Continuous Deployment with GitHub Actions

Continuous Deployment with GitHub Actions

From code to cluster. Learn to build a professional CI/CD pipeline using GitHub Actions to automate image building, vulnerability scanning, and Helm deployments.

Continuous Deployment with GitHub Actions: The Professional Pipeline

We have all the pieces: Docker images (Module 2), Helm Charts (Module 11.2), RBAC security (Module 10.1), and Kubernetes objects. But if you have to run docker build and helm upgrade manually on your laptop every time you push code, you are not a DevOps engineer—you're a bottleneck.

In a professional environment, we use GitHub Actions to create an automated "Conveyor Belt."

  1. Commit: You push Python code to a branch.
  2. Verify: GitHub runs your tests.
  3. Build: GitHub builds a new Docker image.
  4. Secure: GitHub scans the image for vulnerabilities (Module 10.4).
  5. Deploy: GitHub updates your Kubernetes cluster automatically.

In this lesson, we will build this pipeline from scratch.

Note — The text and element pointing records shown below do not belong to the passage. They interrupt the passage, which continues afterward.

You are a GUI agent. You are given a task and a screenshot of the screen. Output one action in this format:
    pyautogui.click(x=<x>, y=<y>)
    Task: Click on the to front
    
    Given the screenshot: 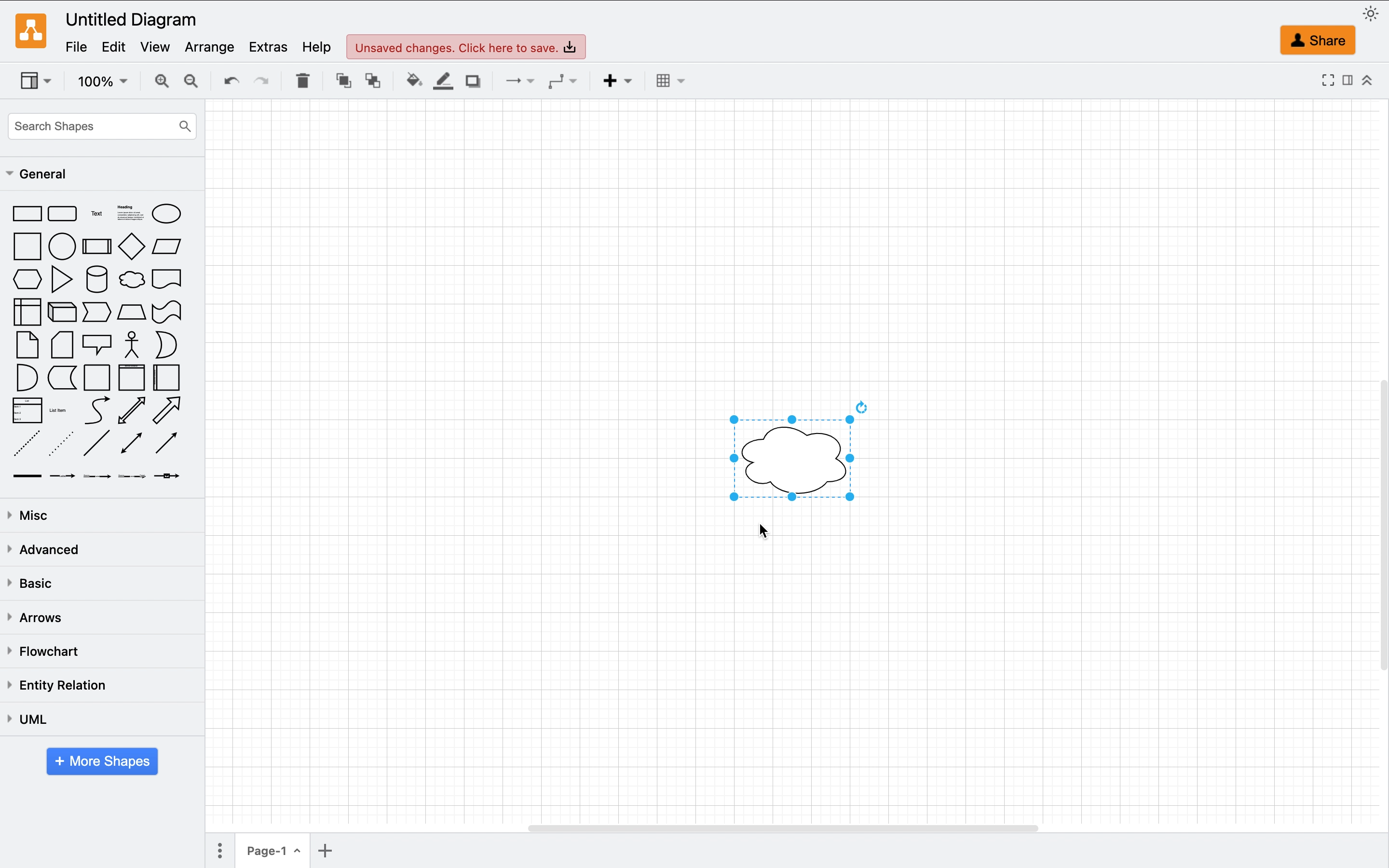 What is the action you would take?
    pyautogui.click(x=340, y=81)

We will learn how to securely handle credentials, how to use the kubectl and helm CLI within an action, and how to implement a safe, automated deployment for your AI agents.


1. The Secrets of the Pipeline: Action Credentials

Before GitHub can talk to your cluster, you must give it the "Keys."

A. The Kubeconfig Secret

You should not give GitHub your cluster-admin credentials. Instead, create a dedicated ServiceAccount for the CI/CD pipeline (Module 10.2). Generate a token for that SA and store it as a GitHub Secret named KUBE_CONFIG.

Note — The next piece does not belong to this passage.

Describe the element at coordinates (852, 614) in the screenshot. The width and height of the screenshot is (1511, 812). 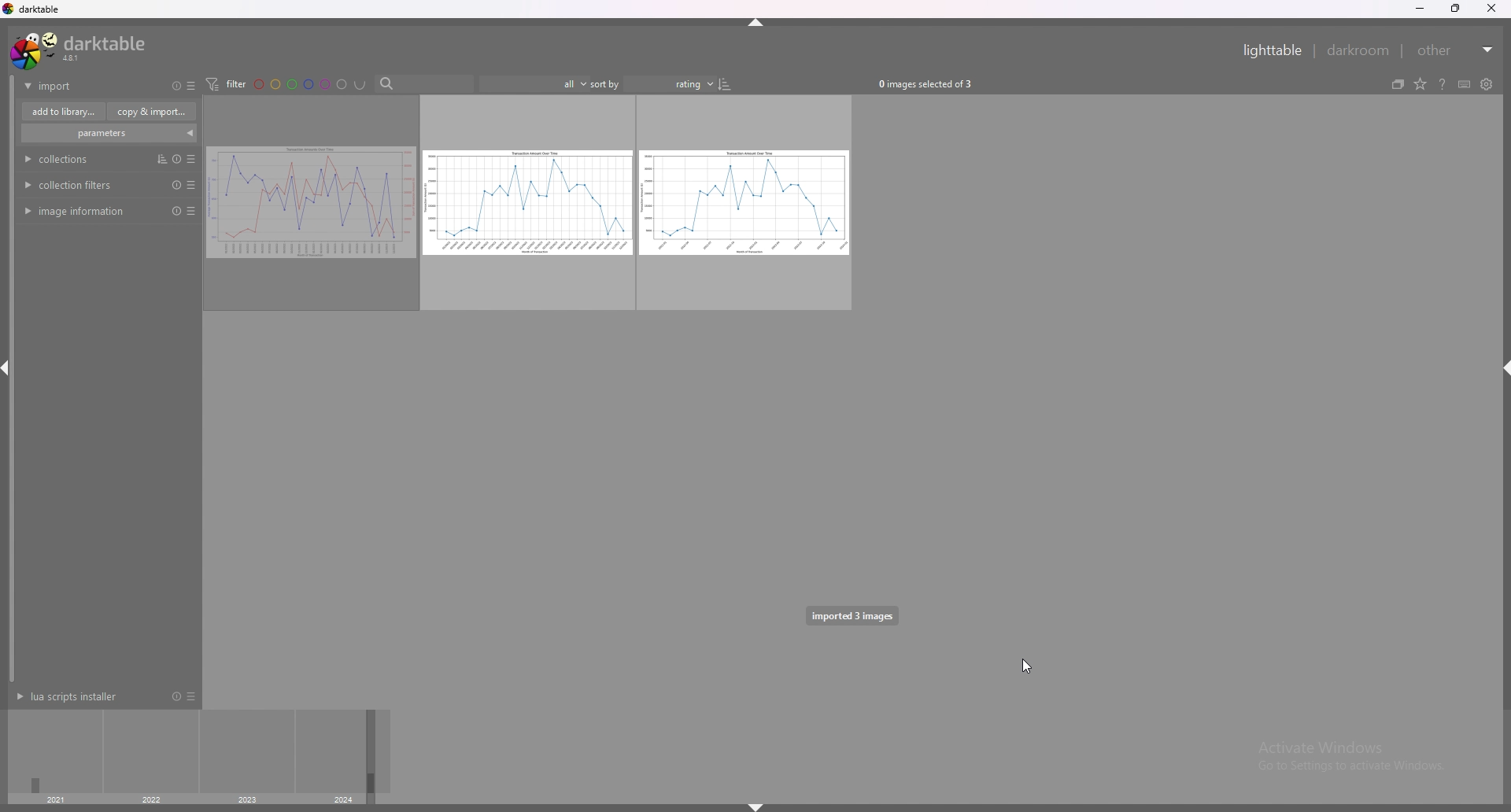
I see `imported 3 images` at that location.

B. Cloud Registry Credentials

If you are using AWS ECR, you need AWS_ACCESS_KEY_ID and AWS_SECRET_ACCESS_KEY.


2. Anatomy of a Release Workflow

We define our pipeline in a YAML file at .github/workflows/deploy.yml.

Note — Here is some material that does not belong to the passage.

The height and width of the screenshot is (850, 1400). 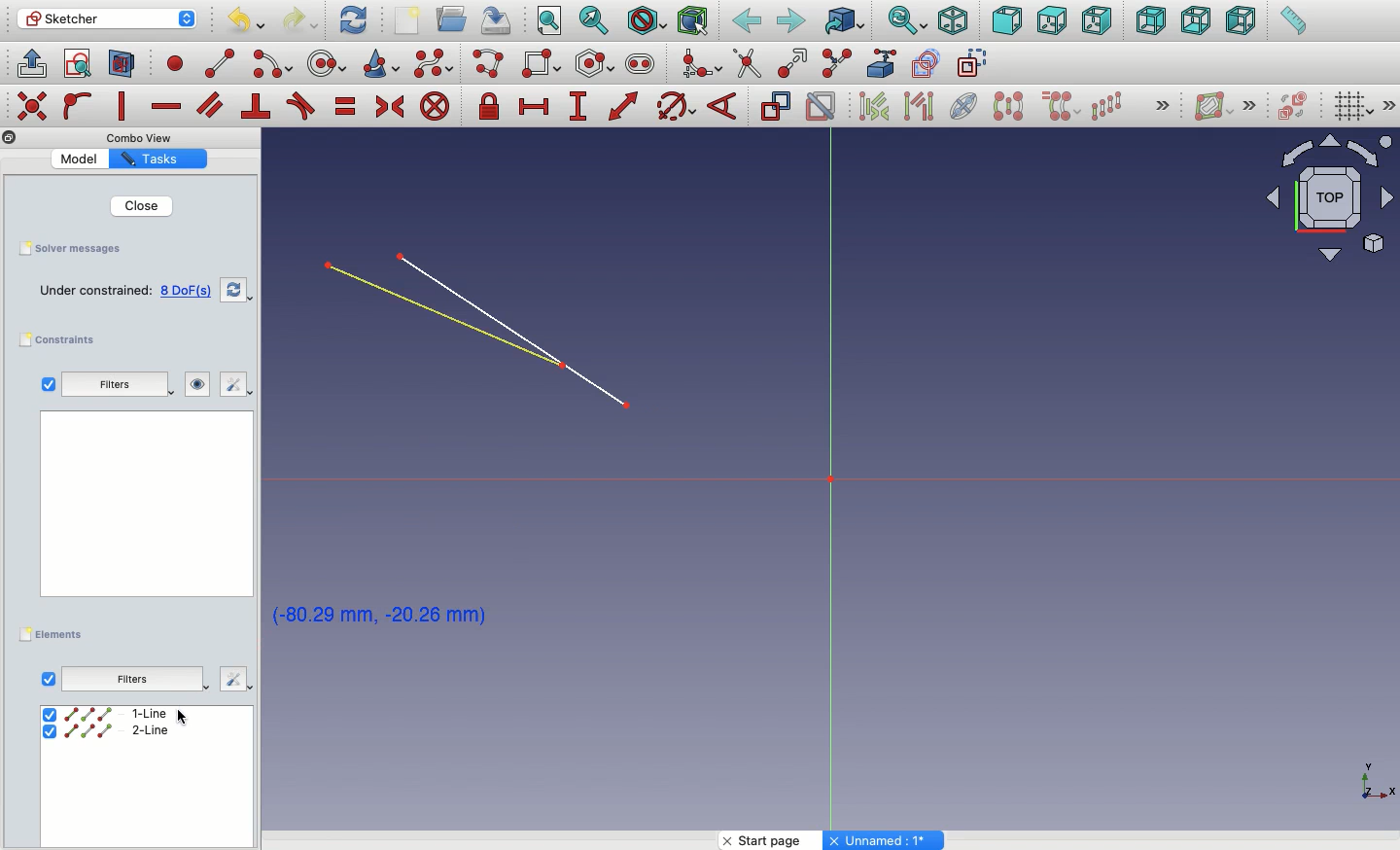 What do you see at coordinates (111, 714) in the screenshot?
I see `1 line` at bounding box center [111, 714].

name: Deploy to Kubernetes

on:
  push:
    branches: [ main ] # Trigger on every push to main

jobs:
  deploy:
    runs-on: ubuntu-latest
    steps:
    - name: Checkout Code
      uses: actions/checkout@v3

    - name: Set up Docker Buildx
      uses: docker/setup-buildx-action@v2

    - name: Login to Amazon ECR
      uses: aws-actions/amazon-ecr-login@v1

    - name: Build and Push
      run: |
        docker build -t <account>.dkr.ecr.us-east-1.amazonaws.com/ai-agent:${{ github.sha }} .
        docker push <account>.dkr.ecr.us-east-1.amazonaws.com/ai-agent:${{ github.sha }}

    - name: Set up Helm
      uses: azure/setup-helm@v3
    
    - name: Deploy with Helm
      run: |
        helm upgrade --install ai-agent ./charts/ai-agent \
          --namespace production \
          --set image.tag=${{ github.sha }}
      env:
        KUBECONFIG_CONTENT: ${{ secrets.KUBE_CONFIG }}

3. The Power of github.sha

Notice that we use ${{ github.sha }} as our image tag. This is a 40-character unique hash of your commit.

  • Traceability: You know exactly which line of code is running in production by looking at the tag.
  • Immutability: Every build is unique. You never overwrite the same tag twice (Lesson 10.4).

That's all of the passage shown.